There once was a man named Vladimir Koziakin, and about this man’s personal life I know very little (read: nothing).  What I do know is that he produced one of the most entertaining, engrossing, and lovingly remembered books of my youth.  I’m of course speaking of Movie Monster Mazes, the 1976 tome that not only reinforced my love of monsters but also gave me new creatures to track down (if only their films would play on one of our stations; bear in mind this was back when we had maybe thirteen channels that could be tuned in on our television, and you were subject to whatever their programmers wanted to/could afford to run).  The premise is self-evident; there were fifty (“a panoramic journey through FIFTY (not Forty-Nine) FIFTY Monstrous Mazes!”) puzzles in the shapes of different cinematic fiends (as common as Godzilla, as obscure as The Monster of Piedras Blancas).  The accuracy on a few of the pieces would drive monster perfectionists insane (He spells Ghidorah as “Gidra” and calls Ray Harryhausen’s Ymir “Giant Ymu”), but I didn’t care.  I was too intent on running through the mazes (in pencil, of course, because the book cost ninety-five cents [!], and it’s not as if the book was easy to come by [that I recall]), erasing the lines, and doing it all over again (the erasures made their own permanent paths on the paper after a while, but the artwork was still attractive enough on its own to warrant paging through again and again).  There is a PDF of the book you can find online, the great tragedy of which is that many of the mazes have already been solved.  I’ve made it my mission in life to digitally remove all that and print each of these pieces to do again (and to share them with my monster-loving godchild if I can get him to lift his head up from his Nintendo DS or whatever the hell that thing is).  It’s good to have goals.  The relevance of this circuitous circumnavigation to Bruno Mattei’s (under the pseudonym of Bob Hunter) Cop Game (aka Cop Game: Giochi di Poliziotto), is that the film’s plot is so convoluted, you’ll almost certainly need to use the rewind button (the modern film viewer’s equivalent to a pencil eraser on a maze) to get all the way from start to finish with some idea of the plot intact.

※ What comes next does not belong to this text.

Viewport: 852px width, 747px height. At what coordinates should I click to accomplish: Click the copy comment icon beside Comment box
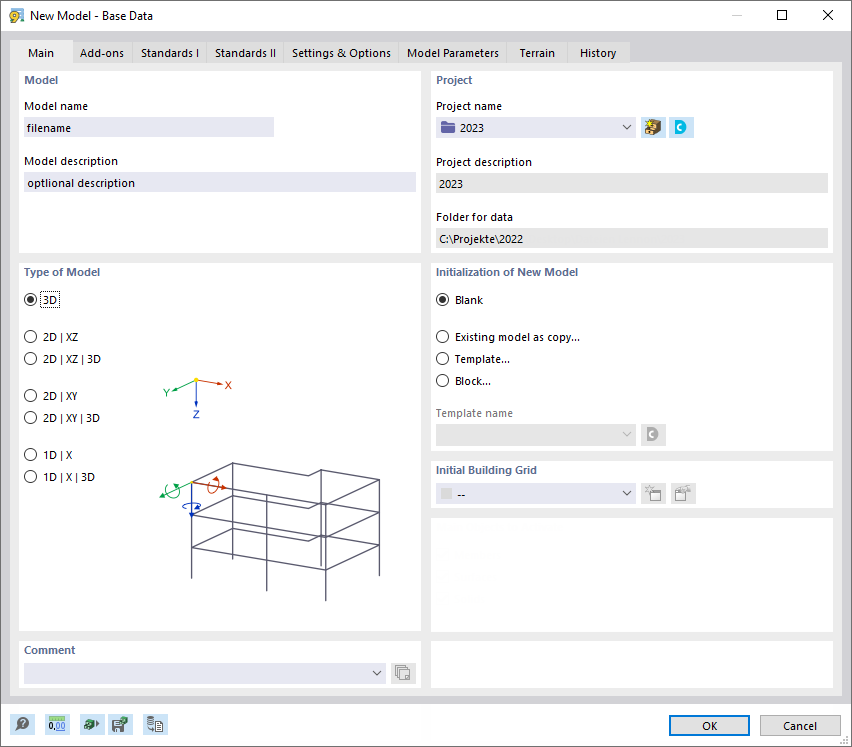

During the final days of the Vietnam War, officers are being picked off one by one by former (maybe current?) members of the Cobra Force.  Enter special investigators Morgan (Brent Huff) and Hawk (Max Laurel) who are charged with getting to the bottom of this mess.  And they’re not afraid to break the rules in order to do it.

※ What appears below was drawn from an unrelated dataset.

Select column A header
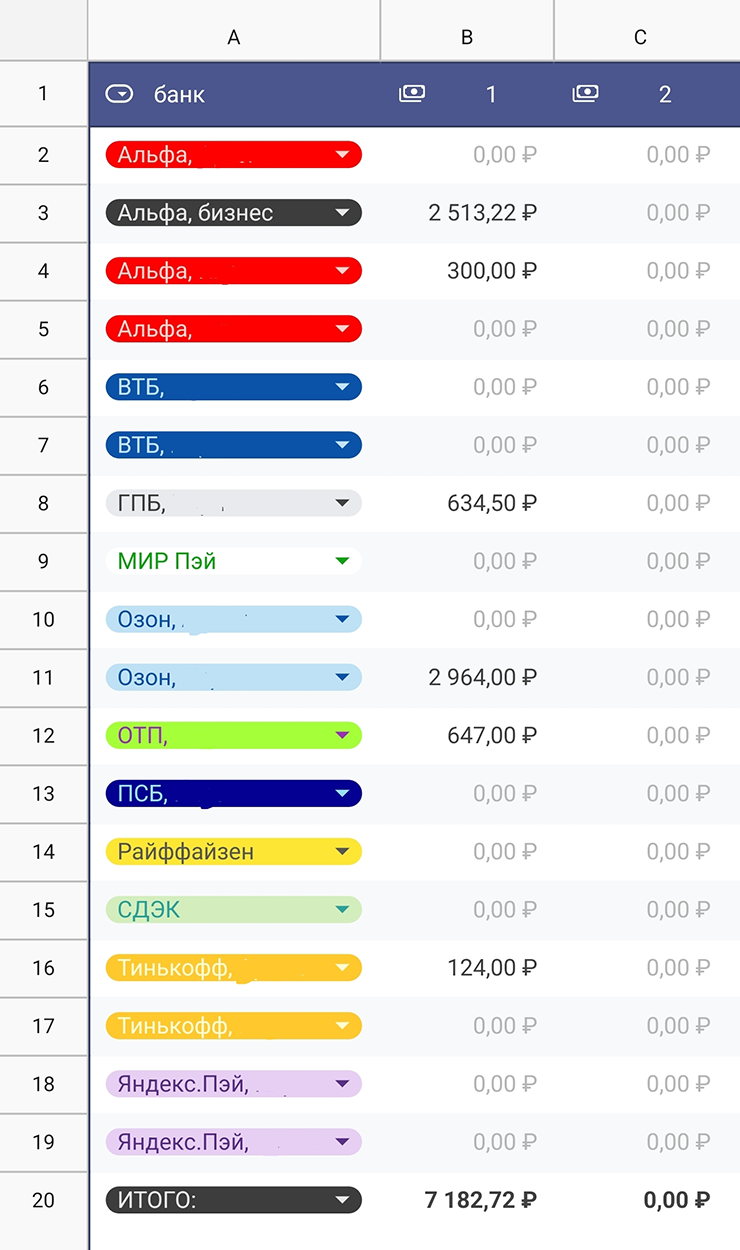Screen dimensions: 740x1250 pos(234,37)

Post-Vietnam-War, movies set during almost any conflict tend to have a very dim view of the governments who send the soldiers off to fight in them as well as of war itself (though the latter notion in cinema has been around for much longer, it rose in prevalence around the time of this war and carried on ever after).  Typically this stink eye is focused on America, and there is far more anti-colonialist subtext at work (and not wrongfully so in both regards, I think).  Gone is the homogenized “rally round the flag, boys” depiction and attitude of good men fighting the good fight for a good reason.  Having the bloody footage of a war broadcast into homes on a daily basis not only peeled away the clean cut façade of warfare and changed the public perception of the men and women who fight, but it also forced filmmakers to steer toward more realistic portrayals of war time, even when the stories were fantastic in nature.  Things became grottier.  Characters became less idealized, and many began to lean far more to the dark side than to the light.  Italian filmmakers, combining the neo-realist movement developed and popularized by auteurs such as Vittorio De Sica and Roberto Rossellini with the sensational, primal elements which would quickly transform into a sleazy aura that became like a signature writ in giant, glowing, neon letters for exploitation hounds the world over, tucked into this new approach with gusto.  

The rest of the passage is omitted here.